What you have to do: Find the line containing "Viewport: 1568px width, 749px". Retype it and every line after it through the end of the entries, exactly as written, with nothing added.

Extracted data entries
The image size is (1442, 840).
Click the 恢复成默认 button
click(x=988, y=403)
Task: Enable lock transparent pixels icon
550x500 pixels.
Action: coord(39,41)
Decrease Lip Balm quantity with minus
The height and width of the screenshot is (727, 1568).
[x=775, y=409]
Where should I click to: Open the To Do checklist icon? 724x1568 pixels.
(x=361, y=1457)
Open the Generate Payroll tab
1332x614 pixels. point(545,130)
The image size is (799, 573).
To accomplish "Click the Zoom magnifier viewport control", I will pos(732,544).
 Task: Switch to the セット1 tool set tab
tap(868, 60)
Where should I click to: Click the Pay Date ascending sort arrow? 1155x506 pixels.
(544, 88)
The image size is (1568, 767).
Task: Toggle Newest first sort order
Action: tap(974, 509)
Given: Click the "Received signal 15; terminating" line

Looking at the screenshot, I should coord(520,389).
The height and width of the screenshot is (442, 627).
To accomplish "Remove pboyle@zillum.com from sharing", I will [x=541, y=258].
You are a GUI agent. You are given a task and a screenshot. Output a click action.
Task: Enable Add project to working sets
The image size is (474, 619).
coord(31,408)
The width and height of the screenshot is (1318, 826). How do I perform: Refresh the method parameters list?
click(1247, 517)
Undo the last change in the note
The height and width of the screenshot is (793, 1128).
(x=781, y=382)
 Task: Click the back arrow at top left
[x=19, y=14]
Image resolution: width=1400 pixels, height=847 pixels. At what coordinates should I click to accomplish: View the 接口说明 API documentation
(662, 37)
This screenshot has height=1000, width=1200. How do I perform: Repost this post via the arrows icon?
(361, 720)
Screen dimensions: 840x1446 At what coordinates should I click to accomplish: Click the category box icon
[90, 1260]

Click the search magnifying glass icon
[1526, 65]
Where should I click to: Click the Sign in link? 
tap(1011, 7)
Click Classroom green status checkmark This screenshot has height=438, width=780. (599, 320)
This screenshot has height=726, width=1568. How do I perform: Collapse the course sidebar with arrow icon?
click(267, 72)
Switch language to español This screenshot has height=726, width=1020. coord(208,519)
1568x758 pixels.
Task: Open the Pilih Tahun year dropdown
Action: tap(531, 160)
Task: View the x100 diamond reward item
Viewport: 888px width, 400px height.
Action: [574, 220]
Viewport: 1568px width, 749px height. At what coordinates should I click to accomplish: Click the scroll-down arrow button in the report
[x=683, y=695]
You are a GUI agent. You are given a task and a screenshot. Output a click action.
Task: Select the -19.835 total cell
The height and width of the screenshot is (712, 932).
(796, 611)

Response to the task:
Viewport: 1568px width, 749px height. At what coordinates should I click to accomplish: Click the scroll-down arrow button in the report
[x=683, y=695]
You are a GUI agent. You are given a task and a screenshot. Output a click action.
Task: Select the -19.835 total cell
The height and width of the screenshot is (712, 932).
(796, 611)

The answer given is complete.